(Stored records)
►

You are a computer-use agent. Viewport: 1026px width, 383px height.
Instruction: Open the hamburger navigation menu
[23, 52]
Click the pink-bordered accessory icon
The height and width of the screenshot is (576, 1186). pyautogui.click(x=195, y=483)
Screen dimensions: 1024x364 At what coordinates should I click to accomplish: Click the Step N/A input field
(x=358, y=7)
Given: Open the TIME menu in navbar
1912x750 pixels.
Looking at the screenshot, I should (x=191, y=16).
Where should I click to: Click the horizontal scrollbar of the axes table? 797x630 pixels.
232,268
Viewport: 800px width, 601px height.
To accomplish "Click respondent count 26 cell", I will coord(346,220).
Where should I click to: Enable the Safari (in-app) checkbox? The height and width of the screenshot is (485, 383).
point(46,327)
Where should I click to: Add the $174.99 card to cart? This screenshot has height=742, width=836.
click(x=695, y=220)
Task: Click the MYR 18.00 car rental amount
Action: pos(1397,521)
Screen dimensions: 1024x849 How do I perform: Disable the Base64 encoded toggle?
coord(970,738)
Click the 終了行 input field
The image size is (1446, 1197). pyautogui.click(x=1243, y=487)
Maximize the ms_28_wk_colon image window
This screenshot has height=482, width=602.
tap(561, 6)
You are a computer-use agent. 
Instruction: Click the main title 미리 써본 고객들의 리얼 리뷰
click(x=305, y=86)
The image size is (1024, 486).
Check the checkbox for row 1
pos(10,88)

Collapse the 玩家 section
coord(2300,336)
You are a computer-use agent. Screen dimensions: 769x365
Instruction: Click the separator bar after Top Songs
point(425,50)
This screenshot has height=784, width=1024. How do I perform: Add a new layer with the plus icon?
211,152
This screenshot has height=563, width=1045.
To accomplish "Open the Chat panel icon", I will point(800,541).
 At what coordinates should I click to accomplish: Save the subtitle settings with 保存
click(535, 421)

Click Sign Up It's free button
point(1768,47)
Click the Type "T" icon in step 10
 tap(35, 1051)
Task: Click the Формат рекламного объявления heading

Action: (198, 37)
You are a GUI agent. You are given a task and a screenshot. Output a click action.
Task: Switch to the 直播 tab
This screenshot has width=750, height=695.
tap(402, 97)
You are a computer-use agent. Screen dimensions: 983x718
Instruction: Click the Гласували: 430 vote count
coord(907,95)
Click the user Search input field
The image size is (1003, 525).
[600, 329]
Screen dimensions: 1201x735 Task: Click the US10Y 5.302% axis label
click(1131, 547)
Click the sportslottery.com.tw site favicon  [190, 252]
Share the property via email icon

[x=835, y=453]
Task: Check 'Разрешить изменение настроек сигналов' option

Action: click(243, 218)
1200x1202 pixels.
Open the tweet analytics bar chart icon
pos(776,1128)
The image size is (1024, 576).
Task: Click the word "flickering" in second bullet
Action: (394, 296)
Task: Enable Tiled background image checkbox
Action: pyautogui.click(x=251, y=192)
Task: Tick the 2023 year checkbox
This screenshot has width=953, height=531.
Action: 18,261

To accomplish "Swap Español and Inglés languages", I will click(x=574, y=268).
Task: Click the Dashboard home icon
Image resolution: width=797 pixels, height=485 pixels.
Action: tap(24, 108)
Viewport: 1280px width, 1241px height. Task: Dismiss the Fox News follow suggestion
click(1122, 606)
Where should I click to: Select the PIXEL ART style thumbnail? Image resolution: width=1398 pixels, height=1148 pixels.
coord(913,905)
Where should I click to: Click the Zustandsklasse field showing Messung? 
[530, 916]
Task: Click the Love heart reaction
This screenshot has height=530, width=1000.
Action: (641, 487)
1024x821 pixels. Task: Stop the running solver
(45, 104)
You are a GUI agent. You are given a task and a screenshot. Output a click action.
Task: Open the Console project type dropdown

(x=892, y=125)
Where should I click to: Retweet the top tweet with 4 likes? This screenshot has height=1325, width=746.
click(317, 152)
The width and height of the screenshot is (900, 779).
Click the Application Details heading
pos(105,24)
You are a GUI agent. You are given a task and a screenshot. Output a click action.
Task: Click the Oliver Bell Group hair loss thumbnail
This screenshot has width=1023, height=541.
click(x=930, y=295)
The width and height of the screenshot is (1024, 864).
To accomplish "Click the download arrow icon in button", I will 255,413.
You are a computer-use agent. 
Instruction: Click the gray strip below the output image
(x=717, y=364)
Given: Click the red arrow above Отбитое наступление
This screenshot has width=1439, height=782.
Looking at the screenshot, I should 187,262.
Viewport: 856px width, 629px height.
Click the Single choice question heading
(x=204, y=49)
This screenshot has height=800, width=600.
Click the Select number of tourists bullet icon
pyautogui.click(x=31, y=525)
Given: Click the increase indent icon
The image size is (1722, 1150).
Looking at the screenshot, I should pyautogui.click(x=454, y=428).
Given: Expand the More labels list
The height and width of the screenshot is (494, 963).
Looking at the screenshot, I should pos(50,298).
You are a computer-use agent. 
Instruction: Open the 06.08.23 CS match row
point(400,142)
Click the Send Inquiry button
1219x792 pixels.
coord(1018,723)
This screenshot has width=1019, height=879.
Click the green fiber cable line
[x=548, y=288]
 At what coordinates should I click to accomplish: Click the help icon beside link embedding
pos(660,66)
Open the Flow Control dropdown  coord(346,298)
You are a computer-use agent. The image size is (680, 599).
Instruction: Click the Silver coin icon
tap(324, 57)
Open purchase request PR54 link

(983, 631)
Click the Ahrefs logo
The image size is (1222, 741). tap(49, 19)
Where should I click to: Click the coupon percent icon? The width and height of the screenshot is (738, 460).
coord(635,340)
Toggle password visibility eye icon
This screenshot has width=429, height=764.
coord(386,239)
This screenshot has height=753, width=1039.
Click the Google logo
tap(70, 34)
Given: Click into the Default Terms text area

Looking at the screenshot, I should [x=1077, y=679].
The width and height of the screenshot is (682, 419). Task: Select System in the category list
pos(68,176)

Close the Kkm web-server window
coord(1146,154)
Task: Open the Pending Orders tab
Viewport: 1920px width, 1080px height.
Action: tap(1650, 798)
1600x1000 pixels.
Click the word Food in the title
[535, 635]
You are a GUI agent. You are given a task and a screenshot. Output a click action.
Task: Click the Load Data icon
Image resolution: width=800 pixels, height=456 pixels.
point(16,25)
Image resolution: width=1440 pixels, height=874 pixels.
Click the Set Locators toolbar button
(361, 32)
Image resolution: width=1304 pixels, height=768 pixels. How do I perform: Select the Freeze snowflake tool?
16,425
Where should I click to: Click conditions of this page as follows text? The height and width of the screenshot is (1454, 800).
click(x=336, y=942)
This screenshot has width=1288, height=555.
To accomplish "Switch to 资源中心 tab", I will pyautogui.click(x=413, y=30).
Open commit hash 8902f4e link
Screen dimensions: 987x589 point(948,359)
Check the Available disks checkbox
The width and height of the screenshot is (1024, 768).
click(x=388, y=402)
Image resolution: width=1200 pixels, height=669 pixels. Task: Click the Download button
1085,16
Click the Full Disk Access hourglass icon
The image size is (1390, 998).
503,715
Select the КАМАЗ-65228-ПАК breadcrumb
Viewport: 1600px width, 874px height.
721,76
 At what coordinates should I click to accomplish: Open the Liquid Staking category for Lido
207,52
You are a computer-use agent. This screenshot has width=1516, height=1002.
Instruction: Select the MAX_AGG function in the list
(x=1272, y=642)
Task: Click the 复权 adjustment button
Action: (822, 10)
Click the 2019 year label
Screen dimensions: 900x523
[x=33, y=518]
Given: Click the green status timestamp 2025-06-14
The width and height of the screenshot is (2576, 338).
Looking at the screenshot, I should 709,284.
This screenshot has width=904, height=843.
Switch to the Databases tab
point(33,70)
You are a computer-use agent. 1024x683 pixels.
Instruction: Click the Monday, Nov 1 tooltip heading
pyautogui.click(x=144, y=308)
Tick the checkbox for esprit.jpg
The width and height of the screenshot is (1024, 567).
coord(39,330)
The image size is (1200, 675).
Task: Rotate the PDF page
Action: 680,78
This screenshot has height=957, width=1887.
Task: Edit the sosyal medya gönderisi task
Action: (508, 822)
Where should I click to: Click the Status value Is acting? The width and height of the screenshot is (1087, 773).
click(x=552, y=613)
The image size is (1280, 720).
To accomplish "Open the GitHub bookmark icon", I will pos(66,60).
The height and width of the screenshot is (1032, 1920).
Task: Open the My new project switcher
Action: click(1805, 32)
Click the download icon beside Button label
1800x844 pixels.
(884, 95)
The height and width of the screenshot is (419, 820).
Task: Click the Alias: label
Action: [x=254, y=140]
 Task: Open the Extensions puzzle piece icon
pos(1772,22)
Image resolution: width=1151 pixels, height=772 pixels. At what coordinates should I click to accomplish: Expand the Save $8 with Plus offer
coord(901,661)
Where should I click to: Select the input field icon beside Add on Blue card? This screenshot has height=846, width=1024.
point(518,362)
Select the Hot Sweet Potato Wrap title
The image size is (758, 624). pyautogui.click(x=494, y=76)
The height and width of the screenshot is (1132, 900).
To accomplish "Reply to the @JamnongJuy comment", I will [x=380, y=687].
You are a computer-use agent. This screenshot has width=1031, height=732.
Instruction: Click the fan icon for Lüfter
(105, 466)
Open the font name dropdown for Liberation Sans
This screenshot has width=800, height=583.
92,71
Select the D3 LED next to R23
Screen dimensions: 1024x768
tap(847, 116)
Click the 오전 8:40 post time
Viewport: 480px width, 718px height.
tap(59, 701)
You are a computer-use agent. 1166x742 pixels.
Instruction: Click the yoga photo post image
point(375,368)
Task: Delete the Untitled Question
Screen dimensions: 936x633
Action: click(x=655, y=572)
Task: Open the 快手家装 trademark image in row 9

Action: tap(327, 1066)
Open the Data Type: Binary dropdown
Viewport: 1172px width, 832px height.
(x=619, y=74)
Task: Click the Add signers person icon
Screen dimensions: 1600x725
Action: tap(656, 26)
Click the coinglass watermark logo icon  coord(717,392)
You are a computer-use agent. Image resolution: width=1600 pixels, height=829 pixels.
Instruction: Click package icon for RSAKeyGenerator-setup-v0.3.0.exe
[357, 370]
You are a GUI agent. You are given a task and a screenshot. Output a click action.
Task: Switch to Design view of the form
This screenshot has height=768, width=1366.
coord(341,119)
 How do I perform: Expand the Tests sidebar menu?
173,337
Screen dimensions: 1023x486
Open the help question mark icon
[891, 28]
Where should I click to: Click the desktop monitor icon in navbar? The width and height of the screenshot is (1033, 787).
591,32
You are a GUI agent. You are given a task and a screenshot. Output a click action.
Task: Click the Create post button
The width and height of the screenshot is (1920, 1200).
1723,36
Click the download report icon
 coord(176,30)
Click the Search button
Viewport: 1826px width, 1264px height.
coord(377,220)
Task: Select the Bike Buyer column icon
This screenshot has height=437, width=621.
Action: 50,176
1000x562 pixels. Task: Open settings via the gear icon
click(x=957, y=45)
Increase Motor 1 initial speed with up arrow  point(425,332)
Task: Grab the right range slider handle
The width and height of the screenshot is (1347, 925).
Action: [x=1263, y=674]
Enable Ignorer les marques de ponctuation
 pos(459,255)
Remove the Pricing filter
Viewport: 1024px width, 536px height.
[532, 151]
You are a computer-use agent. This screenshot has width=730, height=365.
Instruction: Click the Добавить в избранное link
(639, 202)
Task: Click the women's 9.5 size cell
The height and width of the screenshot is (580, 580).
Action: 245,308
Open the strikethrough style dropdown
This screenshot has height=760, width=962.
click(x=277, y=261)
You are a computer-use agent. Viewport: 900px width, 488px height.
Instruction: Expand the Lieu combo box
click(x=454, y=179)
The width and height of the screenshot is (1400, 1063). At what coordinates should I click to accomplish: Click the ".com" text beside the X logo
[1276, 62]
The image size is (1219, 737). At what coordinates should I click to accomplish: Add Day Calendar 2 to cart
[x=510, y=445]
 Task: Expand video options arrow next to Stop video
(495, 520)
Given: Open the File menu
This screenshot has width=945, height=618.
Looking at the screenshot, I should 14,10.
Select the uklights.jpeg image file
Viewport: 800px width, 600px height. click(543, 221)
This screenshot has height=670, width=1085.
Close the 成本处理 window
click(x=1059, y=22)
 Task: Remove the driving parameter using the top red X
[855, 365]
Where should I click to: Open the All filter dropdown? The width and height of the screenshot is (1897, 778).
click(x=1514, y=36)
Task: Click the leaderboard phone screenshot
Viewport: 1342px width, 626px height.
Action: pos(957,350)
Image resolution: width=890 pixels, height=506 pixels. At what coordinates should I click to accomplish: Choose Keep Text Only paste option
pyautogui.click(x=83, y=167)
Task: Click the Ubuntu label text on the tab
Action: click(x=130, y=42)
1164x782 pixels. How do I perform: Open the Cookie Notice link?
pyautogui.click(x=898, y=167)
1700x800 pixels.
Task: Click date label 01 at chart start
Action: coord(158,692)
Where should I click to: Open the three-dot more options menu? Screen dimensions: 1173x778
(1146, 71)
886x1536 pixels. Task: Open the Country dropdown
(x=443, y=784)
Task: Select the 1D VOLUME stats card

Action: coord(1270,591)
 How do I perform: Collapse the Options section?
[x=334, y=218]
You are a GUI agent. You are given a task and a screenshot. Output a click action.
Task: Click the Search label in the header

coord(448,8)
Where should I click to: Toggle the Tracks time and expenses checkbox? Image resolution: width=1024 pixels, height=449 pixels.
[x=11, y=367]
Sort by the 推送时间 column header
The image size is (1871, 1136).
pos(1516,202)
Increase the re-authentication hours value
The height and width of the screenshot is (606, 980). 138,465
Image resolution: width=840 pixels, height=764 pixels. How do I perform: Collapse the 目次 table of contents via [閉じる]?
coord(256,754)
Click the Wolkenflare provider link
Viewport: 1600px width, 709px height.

◄

◆ Problem to solve
Where does the string "year" appear in the records above? Show every line that holds it.

◆ Solution
Task: Tick the 2023 year checkbox
Click the 2019 year label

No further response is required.